O.k., I may be asking for much, but I went onto cms.gov and can not find anything that has to do with the dos and dont's you are referring to, do you have a link or is there somethng more specific I need to put in the search field to get this info? I'm sorry to keep bugging you, but I've been trying to get this info for over a week now, and I'm very frustrated. Thanks.
 
I am not sure where you can find this on the CMS web my link for.this is ages old. Try a Google search for opps or apc or even facility e&m billing. I worked in the outpatient area in 2000 and did all the leg work on APC coding at that time. I even taught a seminar on APCs for a couple of years. So I know you will find it, just may take some digging.
 
Hi, :)
Can someone please tell me whether it makes a difference if it is a separate physician group vs. an employed physician by the hospital? In either case can we still bill for both, professional fees and facility fees?

Thanks so much!
 
Physician based office

Are these regulations apply to inpatent long term facility clinic billing?
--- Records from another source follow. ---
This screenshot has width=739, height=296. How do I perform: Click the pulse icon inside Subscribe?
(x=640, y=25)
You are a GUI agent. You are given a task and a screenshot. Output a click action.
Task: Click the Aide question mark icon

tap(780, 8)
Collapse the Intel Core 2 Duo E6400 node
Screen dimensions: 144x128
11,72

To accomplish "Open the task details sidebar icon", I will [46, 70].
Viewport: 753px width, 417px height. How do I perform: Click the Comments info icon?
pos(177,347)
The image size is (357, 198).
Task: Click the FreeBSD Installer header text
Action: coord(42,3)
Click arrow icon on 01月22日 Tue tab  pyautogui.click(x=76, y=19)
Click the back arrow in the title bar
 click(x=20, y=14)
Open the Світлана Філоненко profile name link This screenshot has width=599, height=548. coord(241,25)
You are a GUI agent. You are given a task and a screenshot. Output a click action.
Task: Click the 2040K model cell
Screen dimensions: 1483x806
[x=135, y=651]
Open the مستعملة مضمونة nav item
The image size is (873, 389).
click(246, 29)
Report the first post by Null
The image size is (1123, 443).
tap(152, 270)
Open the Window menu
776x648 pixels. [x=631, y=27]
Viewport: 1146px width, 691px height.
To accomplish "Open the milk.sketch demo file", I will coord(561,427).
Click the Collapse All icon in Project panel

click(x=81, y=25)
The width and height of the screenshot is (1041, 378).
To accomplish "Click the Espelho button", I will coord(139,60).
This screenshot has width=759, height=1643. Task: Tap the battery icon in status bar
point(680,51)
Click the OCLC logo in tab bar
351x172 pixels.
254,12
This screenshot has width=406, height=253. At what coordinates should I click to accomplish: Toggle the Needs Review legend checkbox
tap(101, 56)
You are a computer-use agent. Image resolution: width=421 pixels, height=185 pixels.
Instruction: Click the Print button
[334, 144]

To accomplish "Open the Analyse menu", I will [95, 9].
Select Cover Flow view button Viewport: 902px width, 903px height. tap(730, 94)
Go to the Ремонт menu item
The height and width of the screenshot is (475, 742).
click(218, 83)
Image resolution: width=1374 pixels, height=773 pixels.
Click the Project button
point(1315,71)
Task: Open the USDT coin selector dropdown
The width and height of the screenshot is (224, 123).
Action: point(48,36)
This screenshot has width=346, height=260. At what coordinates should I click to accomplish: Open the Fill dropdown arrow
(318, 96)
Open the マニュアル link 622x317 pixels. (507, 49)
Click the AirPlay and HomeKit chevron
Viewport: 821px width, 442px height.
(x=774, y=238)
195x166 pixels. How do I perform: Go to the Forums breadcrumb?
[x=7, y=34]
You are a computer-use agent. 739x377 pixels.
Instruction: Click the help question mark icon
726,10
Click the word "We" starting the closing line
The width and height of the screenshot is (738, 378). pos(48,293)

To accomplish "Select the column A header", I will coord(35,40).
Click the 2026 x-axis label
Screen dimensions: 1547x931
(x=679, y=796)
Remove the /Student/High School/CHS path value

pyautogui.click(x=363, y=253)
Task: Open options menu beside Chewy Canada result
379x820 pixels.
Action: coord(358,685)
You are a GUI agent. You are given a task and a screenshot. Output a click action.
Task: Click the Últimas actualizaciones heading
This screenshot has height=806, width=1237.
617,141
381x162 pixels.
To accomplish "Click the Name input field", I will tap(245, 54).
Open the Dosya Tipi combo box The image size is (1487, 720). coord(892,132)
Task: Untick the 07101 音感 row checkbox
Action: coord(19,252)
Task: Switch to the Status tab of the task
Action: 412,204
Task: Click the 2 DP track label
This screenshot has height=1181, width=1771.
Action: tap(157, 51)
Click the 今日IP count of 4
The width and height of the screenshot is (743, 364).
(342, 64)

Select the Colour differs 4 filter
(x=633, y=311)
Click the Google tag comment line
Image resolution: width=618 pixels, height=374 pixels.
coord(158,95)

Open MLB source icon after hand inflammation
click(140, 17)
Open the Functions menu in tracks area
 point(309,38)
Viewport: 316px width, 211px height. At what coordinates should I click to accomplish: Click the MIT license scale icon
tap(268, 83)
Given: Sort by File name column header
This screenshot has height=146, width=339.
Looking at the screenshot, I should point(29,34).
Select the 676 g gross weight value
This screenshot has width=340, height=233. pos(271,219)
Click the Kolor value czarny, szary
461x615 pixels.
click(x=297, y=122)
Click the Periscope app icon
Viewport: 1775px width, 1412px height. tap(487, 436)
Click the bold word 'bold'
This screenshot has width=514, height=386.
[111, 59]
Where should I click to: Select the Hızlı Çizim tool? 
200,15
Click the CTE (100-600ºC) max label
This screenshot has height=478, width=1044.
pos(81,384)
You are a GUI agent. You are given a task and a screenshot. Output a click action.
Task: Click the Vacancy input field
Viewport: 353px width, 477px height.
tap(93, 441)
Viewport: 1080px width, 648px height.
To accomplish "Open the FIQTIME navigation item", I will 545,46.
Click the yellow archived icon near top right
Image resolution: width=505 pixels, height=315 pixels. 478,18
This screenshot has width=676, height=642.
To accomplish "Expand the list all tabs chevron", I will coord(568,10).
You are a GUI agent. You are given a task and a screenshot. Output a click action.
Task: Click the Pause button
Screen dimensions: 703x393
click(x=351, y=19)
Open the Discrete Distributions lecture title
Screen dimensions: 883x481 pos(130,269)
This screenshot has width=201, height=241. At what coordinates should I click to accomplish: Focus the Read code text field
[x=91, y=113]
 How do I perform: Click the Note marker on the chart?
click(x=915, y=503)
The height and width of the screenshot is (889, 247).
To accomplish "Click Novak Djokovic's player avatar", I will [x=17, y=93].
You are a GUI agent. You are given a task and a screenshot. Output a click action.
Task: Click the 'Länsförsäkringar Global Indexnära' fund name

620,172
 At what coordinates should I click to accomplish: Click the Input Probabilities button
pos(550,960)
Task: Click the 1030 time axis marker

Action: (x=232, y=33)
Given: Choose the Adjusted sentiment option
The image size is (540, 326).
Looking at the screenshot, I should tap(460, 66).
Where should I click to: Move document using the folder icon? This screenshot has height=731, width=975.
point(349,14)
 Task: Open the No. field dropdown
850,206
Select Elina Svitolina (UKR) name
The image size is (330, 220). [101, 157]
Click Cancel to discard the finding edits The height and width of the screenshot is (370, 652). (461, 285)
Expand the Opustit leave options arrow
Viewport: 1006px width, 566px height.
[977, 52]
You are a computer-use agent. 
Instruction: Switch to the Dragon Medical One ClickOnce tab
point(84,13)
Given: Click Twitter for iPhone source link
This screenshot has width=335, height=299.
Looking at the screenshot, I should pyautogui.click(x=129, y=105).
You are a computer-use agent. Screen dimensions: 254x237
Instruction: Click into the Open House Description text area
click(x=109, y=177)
Contracted cardiologist seeing a registered inpatents in long term psych facility
. Hospital owns the office, paying for an employees and paying a cardiologist a contracted dollar amount. Doctor wants to use the POS as 11.

What will be the correct POS in this setting?


Thank you for your help.
 
Are these regulations apply to inpatent long term facility clinic billing?

Contracted cardiologist seeing a registered inpatents in long term psych facility
. Hospital owns the office, paying for an employees and paying a cardiologist a contracted dollar amount. Doctor wants to use the POS as 11.

What will be the correct POS in this setting?


Thank you for your help.
The POS is where the patient is registered. If the patient is registered as an inpatient long term care then that is the POS even if the patient is brought to the office setting.